Recorded information:
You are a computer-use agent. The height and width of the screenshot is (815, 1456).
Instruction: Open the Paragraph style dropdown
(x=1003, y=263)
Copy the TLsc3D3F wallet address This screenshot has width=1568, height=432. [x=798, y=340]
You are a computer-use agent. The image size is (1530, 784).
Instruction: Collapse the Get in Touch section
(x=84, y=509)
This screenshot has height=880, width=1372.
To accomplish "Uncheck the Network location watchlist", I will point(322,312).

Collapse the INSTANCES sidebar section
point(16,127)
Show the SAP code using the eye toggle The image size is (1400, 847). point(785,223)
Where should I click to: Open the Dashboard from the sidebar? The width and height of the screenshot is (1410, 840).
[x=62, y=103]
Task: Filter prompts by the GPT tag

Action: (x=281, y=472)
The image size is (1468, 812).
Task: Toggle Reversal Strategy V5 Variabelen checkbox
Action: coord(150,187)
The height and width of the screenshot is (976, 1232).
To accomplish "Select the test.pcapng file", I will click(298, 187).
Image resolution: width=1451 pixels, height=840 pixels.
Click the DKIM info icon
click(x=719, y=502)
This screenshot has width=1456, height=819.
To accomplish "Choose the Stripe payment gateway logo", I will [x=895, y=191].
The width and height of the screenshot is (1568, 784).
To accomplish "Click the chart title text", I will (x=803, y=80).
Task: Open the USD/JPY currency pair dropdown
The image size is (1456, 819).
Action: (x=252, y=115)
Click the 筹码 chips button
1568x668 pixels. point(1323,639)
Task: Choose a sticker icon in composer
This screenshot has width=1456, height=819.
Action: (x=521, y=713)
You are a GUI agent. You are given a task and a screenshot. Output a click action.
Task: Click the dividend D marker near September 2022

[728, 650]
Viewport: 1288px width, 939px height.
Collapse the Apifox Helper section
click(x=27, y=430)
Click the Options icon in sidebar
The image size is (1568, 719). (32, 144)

What to produce:
Take the lines above from the one containing "Click the DKIM info icon" down to the one containing "Viewport: 1288px width, 939px height.", and transcribe them exactly, both ends included.

Result for this exercise:
Click the DKIM info icon
click(x=719, y=502)
This screenshot has width=1456, height=819.
To accomplish "Choose the Stripe payment gateway logo", I will [x=895, y=191].
The width and height of the screenshot is (1568, 784).
To accomplish "Click the chart title text", I will (x=803, y=80).
Task: Open the USD/JPY currency pair dropdown
The image size is (1456, 819).
Action: (x=252, y=115)
Click the 筹码 chips button
1568x668 pixels. point(1323,639)
Task: Choose a sticker icon in composer
This screenshot has width=1456, height=819.
Action: (x=521, y=713)
You are a GUI agent. You are given a task and a screenshot. Output a click action.
Task: Click the dividend D marker near September 2022

[728, 650]
Viewport: 1288px width, 939px height.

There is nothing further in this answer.